▶ **SUPPLIED DATA**:

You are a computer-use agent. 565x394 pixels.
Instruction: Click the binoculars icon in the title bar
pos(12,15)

...

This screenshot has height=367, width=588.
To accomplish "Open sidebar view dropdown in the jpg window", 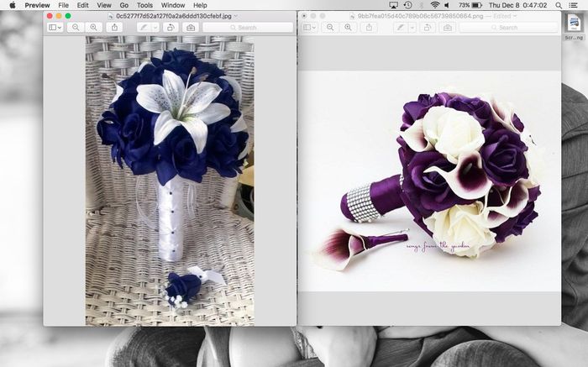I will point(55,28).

* * *

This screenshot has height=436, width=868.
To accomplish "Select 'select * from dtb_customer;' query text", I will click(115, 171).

▶ **TASK DIRECTIONS**: Among the entries above, determine how many lines hold the string "width" and report that number alone.

▶ **SOLUTION FOR THIS PROBLEM**: 2